I was sitting outside at Sea Salt, a local seafood eatery near Minnehaha Falls that everyone raves about. Alas, both times I have been there, the food has been, well . . . fine, pleasant. Let me be clear, I have no real complaints, but when it comes to seafood and everyone raving, well . . . it seems like things should be pretty transcendent. So, I’m sitting there mildly enjoying my shrimp taco when the thought plops down on top of me: I could make a better one, and I should do so for my good friend, Hubcap.

The only problem with my vision was that it was a partial one.
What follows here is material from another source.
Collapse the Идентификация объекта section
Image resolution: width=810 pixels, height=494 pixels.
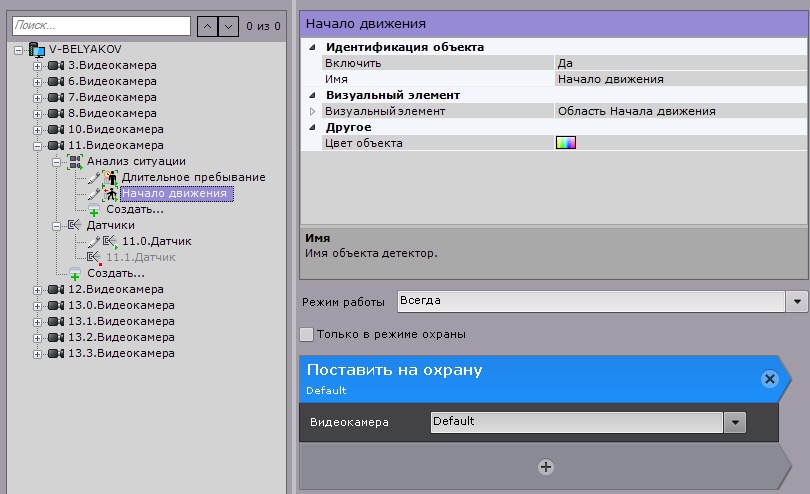coord(312,47)
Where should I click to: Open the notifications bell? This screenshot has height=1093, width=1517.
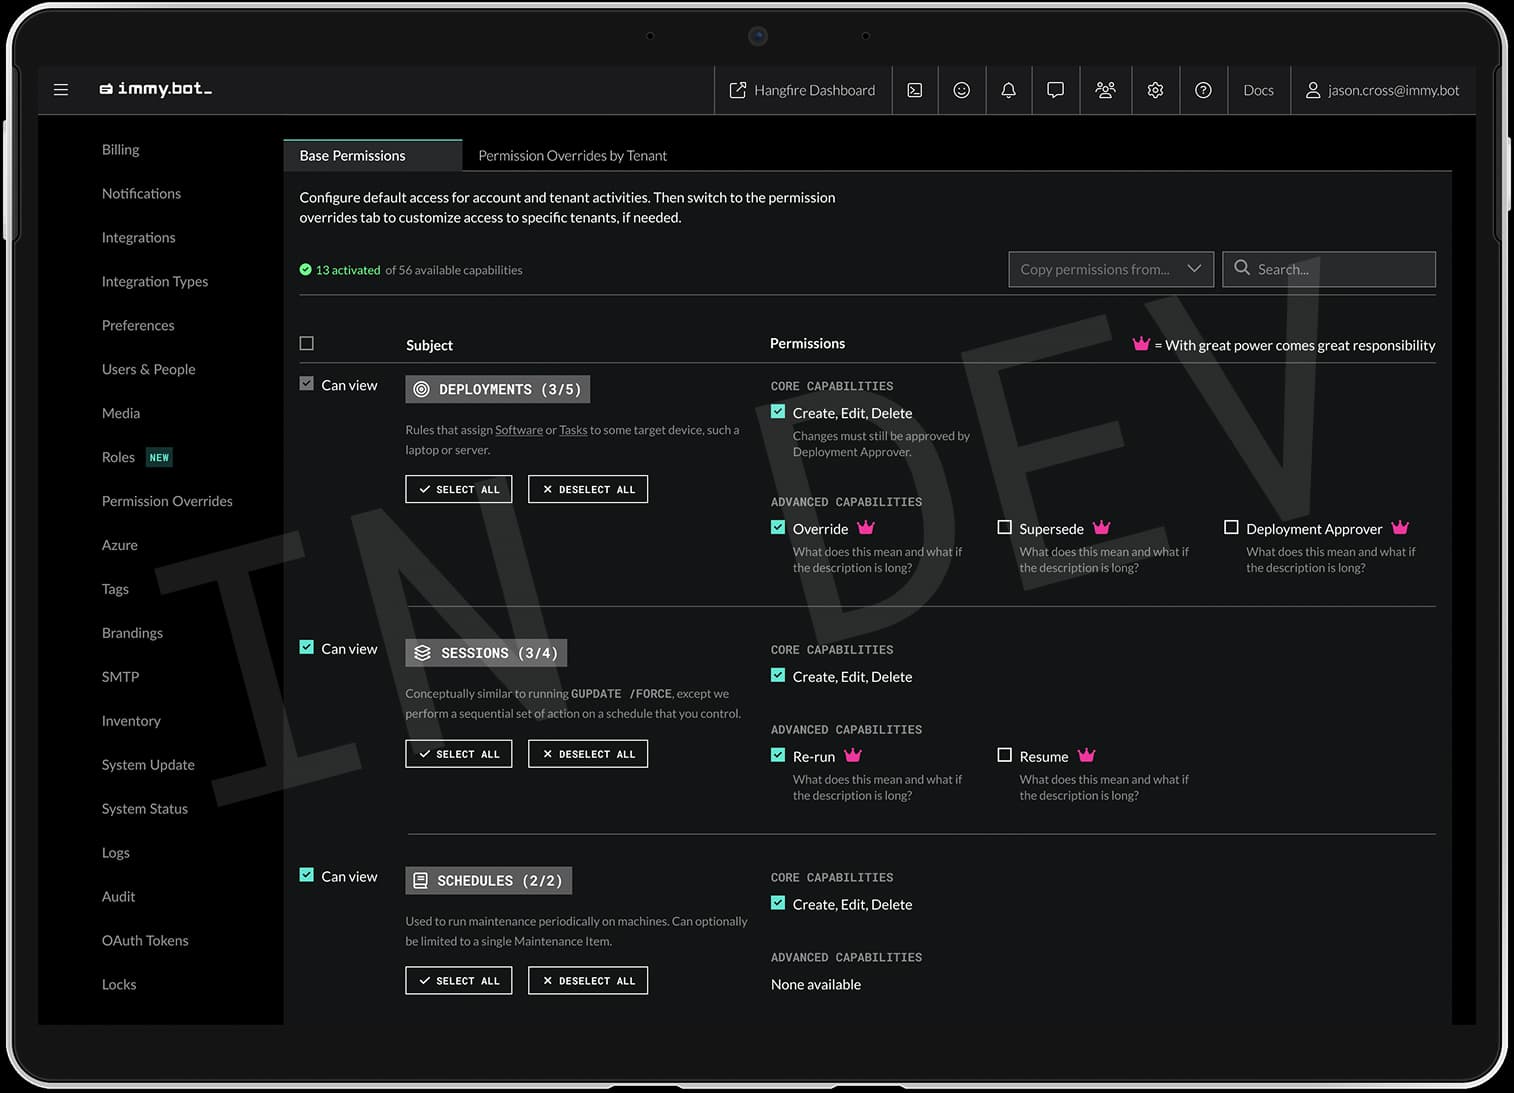click(1008, 90)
I saw tender pink shrimp with a touch of lime, Monterey jack, and either avocados or guacamole, a little shredded lettuce and tomatoes, but I was drawing a blank on the salsa front. A traditional red salsa would have been adequate, but this was seafood and Hubcap and my own little ego; adequate wouldn’t suffice. So, I emailed my friend, C, another former professional cook, ongoing gourmand, less mild-mannered bon vivant (or perhaps bonne vivante, je ne sais pas) and all around good guy (er, gal).
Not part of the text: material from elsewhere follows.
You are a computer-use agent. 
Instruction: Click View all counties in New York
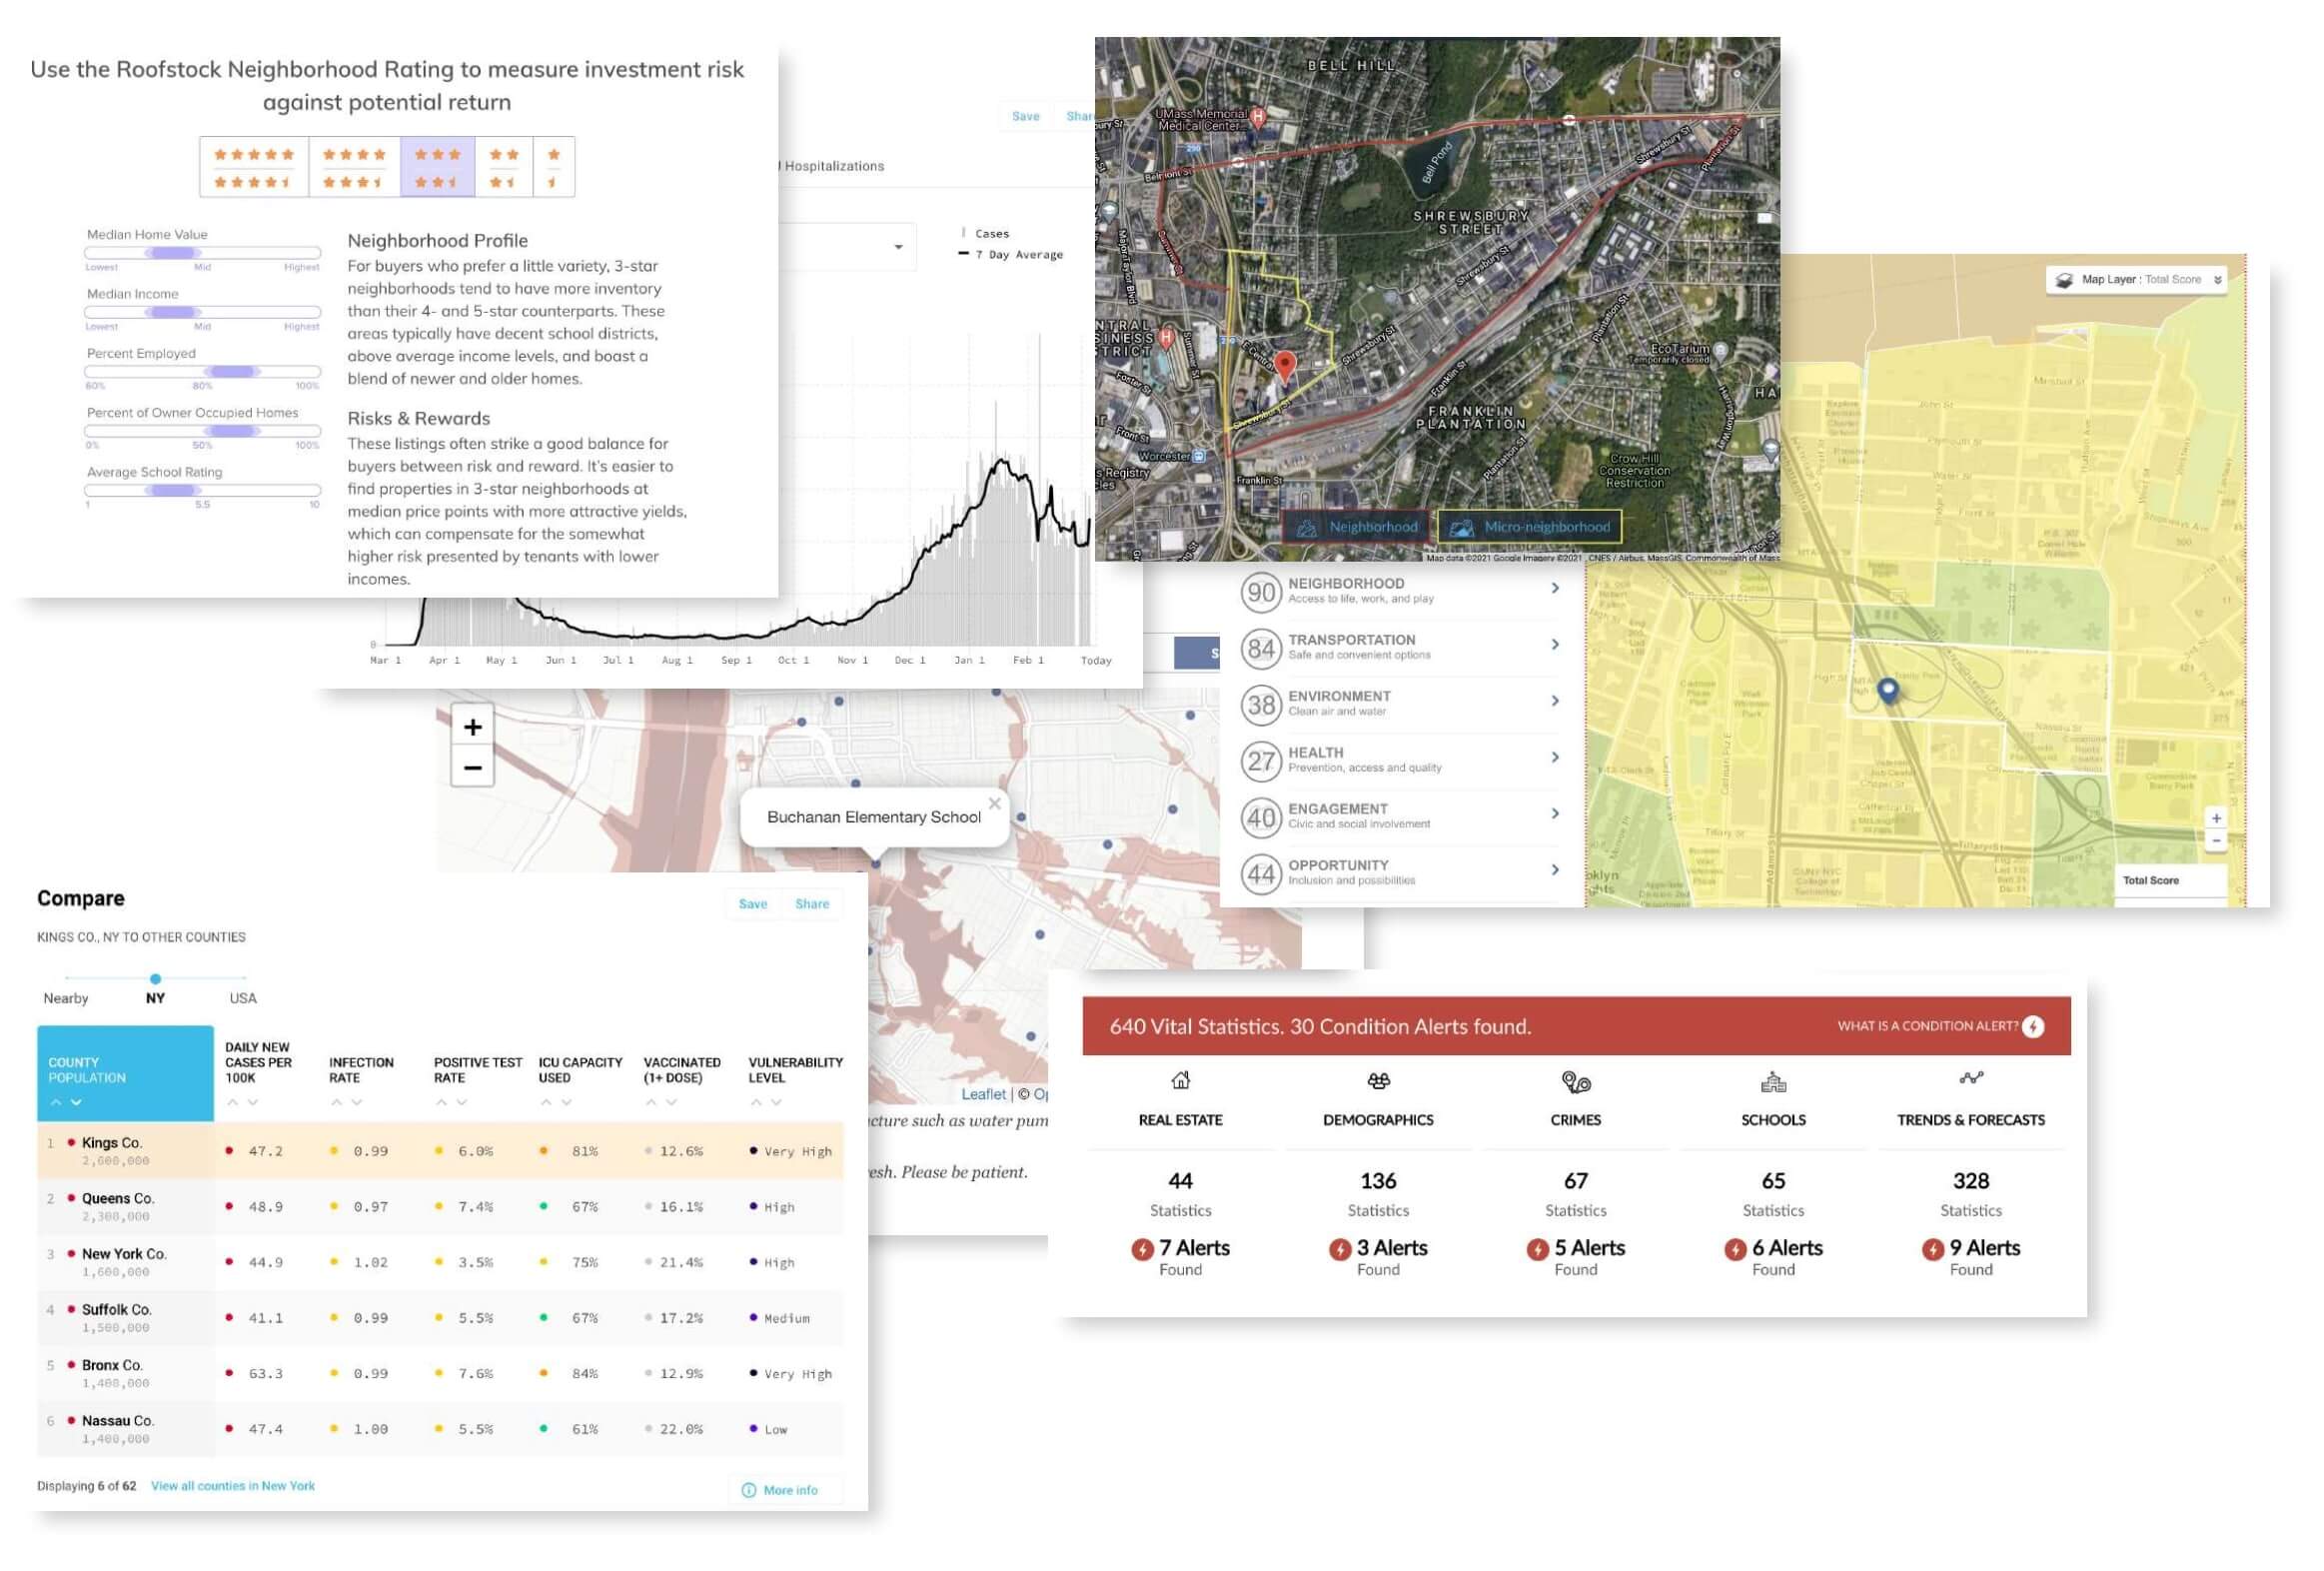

She didn’t hesitate (at least as far as one can suss out hesitation or its lack thereof in an email) to lay out some guidelines that made me second and third-guess her self-editor, before following them (for the most part) to what I considered raving success. I thought I was inquiring about salsa, but the technique C introduced me to, one I had never heard of—and neither have any of the friends I’ve mentioned it to since then—was a post-cooking marinade. I hope I am not revealing any family or trade secrets, but for you, dear reader, it’s a risk I’m willing to run.

She directed me to cut the shrimp in half lengthwise, another step that was new to me, but which proved a fine move on the texture front, and a nice way of ensuring shrimp in every bite, something that doesn’t always happen with shrimp dishes. After quickly sautéing then removing them from the pan, I sautéed finely chopped onions and garlic, then poured lime juice over them, and let that cook for another minute or two. At this point, I combined the garlic-onion-lime concoction with the shrimp and placed it all in the fridge for an hour or two.

C’s other excellent suggestion was to put the flour tortilla on the skillet in a touch of oil, and sprinkle the Monterey jack on top of it. There was a trade-off with this step—the tortillas weren’t as malleable as they usually are—but it’s one I would make again for the sake of the crispy shell and melted cheese surrounding the rest of the ingredients. The only place I veered from C’s directions was in my choice of a tomatillo salsa over pico de gallo.